Wohnungsmängel
Was Mieter:innen tun können
Jede fünfte Rechtsberatung der DMB-Mietervereine dreht sich um Wohnungsmängel, Reparaturen und Mietminderungen. Viele Mieter:innen kennen ihre Rechte nicht und verzichten auf Reklamationen, zahlen trotz Mängeln weiter die volle Miete oder geben Reparaturen unnötig oder vorschnell selbst in Auftrag.
Mängel – Grund oder Ursache spielen keine Rolle
Ein Mangel liegt vor, wenn Mieter:innen die Wohnung nicht nutzen können, wie sie wollen und wie sie es nach dem Vertrag erwarten dürfen. Danach müssen sich alle Räume der Wohnung, Treppen, Flure, Speicher, Keller und Zugänge in einem vertragsgemäßen Zustand befinden. Technische Anlagen, wie zum Beispiel Heizung, Fahrstuhl oder Durchlauferhitzer, müssen funktionieren. Auch Lärmbeeinträchtigungen aus dem Haus oder aus benachbarten Häusern können Mängel sein. Nach dem Gesetz spielt es keine Rolle, ob die Vermieter:in ein Verschulden an den Fehlern der Mietsache trifft oder nicht. Wichtig ist allein, dass ein Mangel vorliegt. Ausnahme: Die Mieter:innen haben den Mangel selbst verschuldet. Dann ist die Mietminderung ausgeschlossen.
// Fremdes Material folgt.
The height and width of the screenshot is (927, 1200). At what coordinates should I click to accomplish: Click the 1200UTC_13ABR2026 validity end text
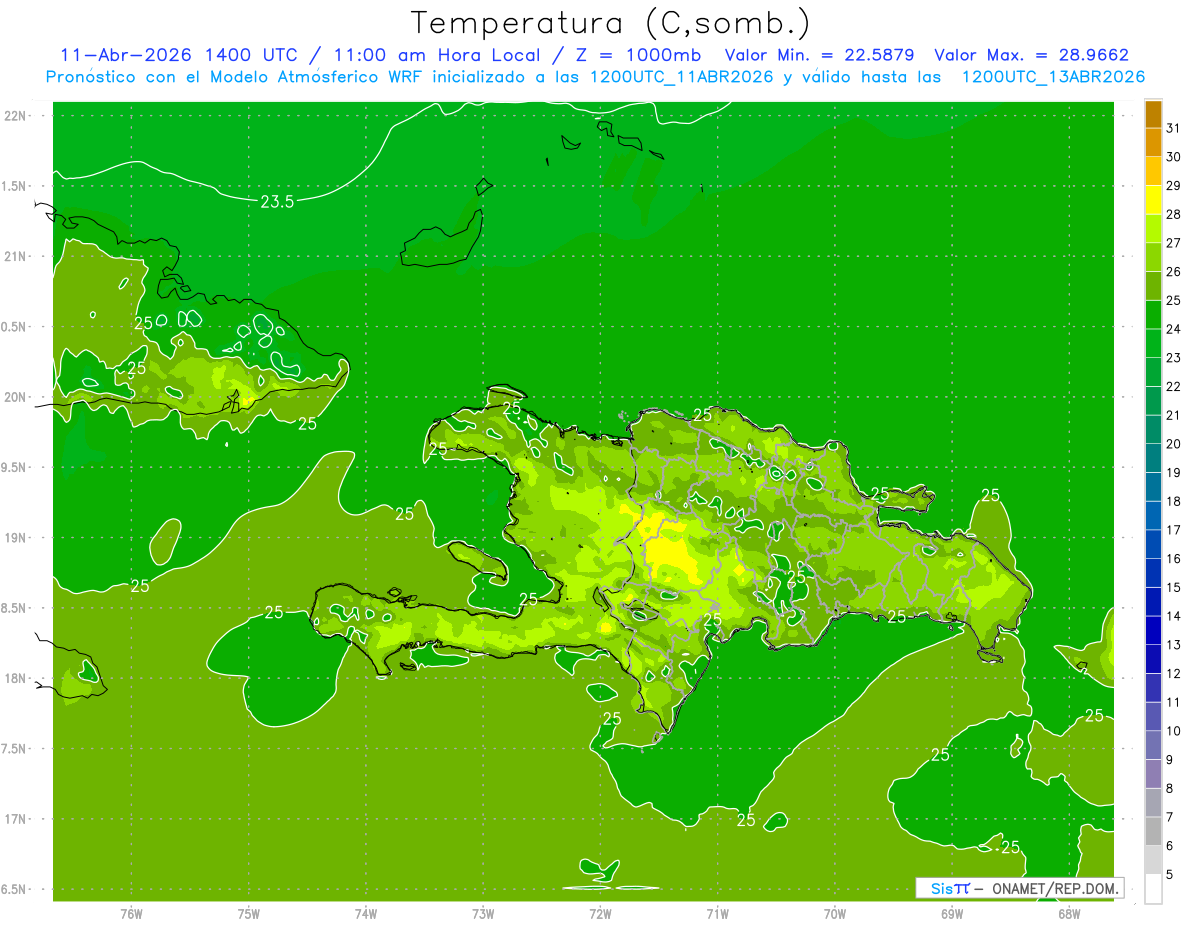click(x=1053, y=77)
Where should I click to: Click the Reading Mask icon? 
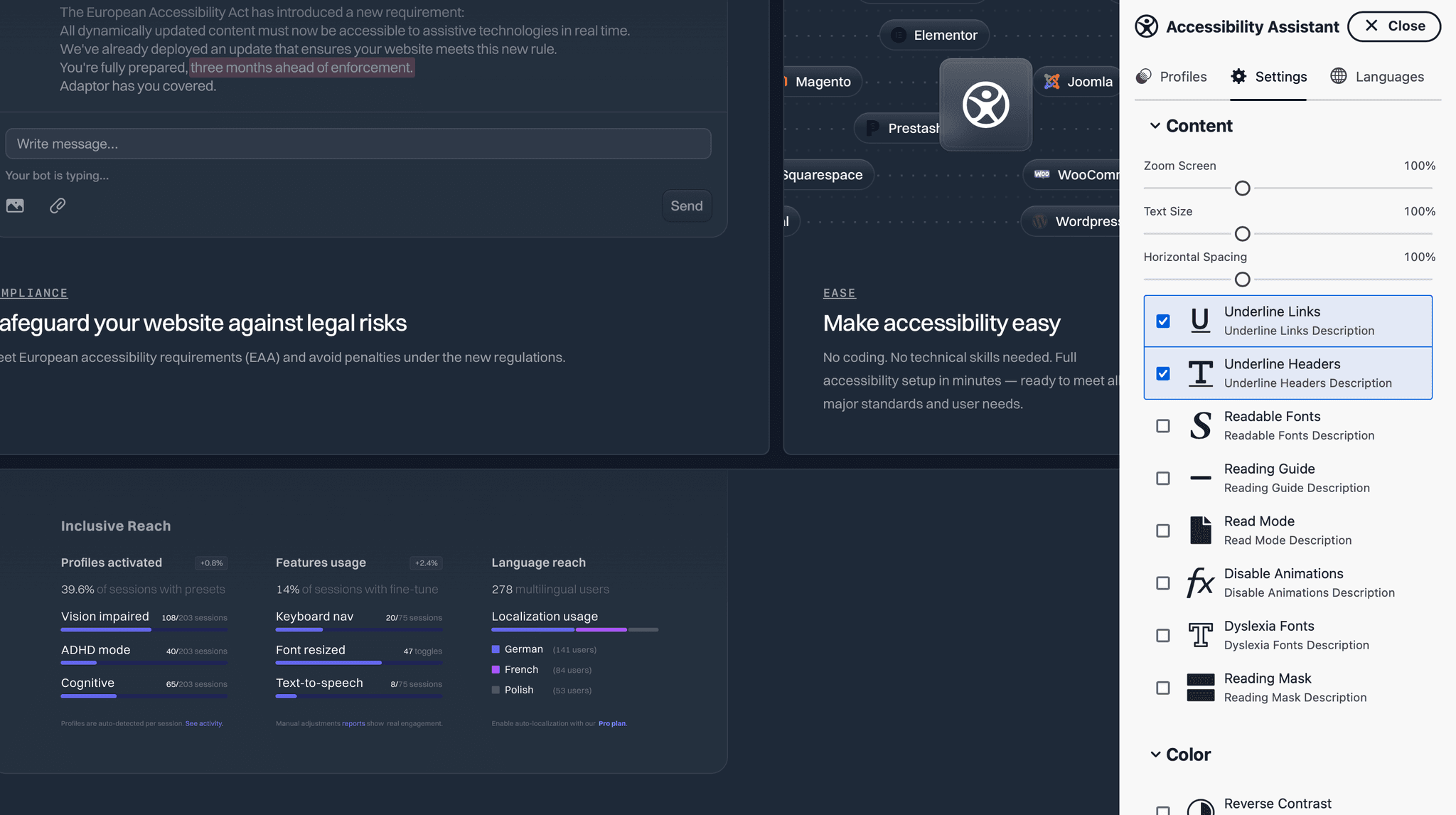pos(1200,687)
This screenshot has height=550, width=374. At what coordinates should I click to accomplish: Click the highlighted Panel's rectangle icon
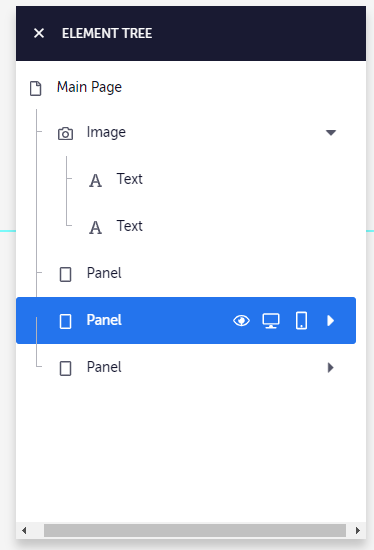point(65,321)
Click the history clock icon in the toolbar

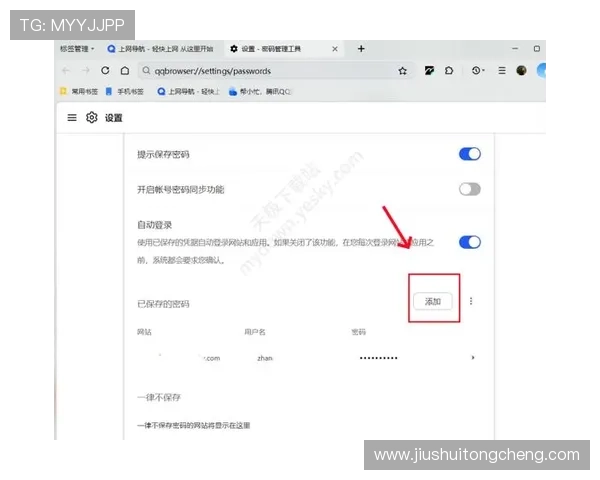click(x=476, y=71)
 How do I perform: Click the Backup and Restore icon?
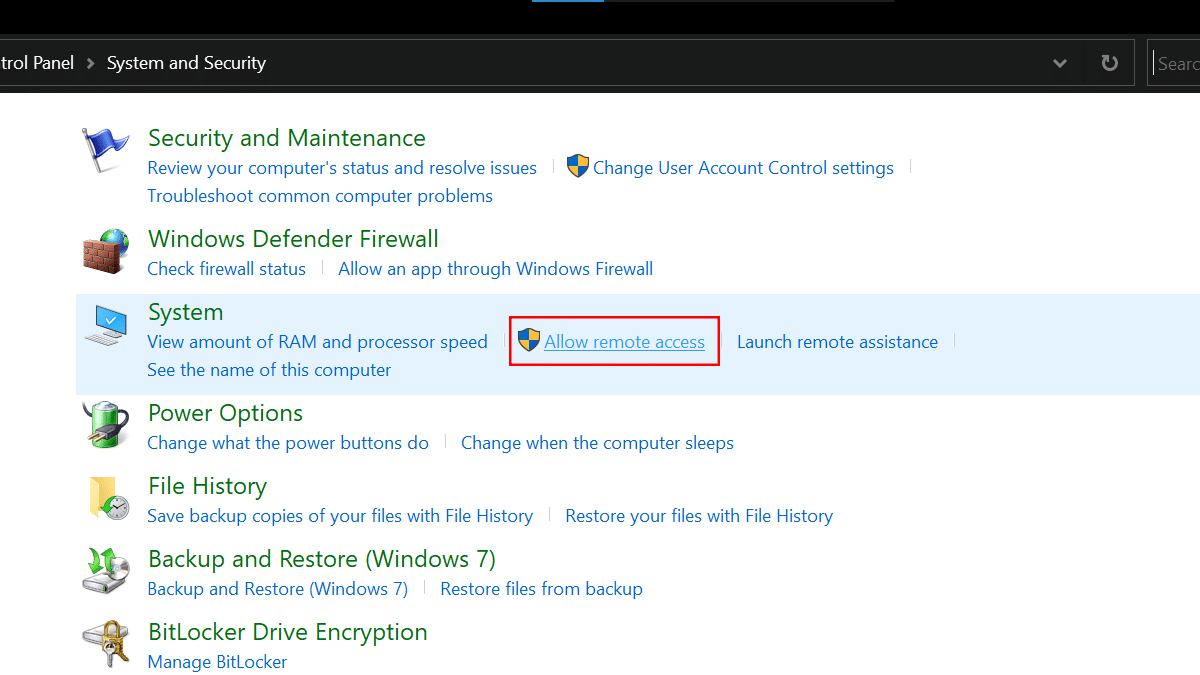click(105, 570)
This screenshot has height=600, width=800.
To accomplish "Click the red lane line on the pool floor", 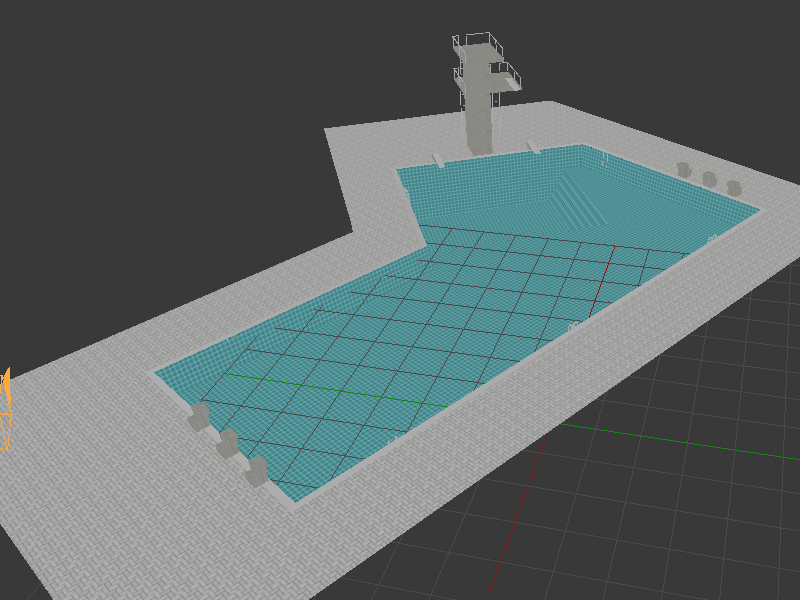I will pyautogui.click(x=603, y=280).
Mängel anzeigen – Vermieter:in informieren
Treten während der Mietzeit Mängel in der Wohnung oder am Haus auf, muss die Vermieter:in sofort benachrichtigt werden, am besten schriftlich. Sie muss sich um die Beseitigung des Mangels kümmern, zum Beispiel die notwendigen Reparaturen veranlassen.
Miete mindern – aber richtig
Solange der Mangel oder Schaden vorliegt und die Vermieter:in ihn nicht beseitigt hat, können die Mieter:innen die Miete kürzen. Je nach Umfang der Beeinträchtigung können zwischen einem und 100 Prozent (bei vollständiger Unbewohnbarkeit der Wohnung) von der Miete abgezogen werden. Das Recht zur Mietminderung besteht nicht, wenn es sich bei dem Mangel um eine völlig unerhebliche Beeinträchtigung handelt – zum Beispiel einen Haarriss an der Wand oder eine defekte Glühbirne. Grundlage der Mietminderung ist die Bruttomiete, das heißt die Miete inklusive Vorauszahlungen für kalte und warme Betriebskosten. Die Mietminderung muss nicht beantragt werden. Die Mieter:innen können nach dem Gesetz bei Mängeln weniger Miete zahlen.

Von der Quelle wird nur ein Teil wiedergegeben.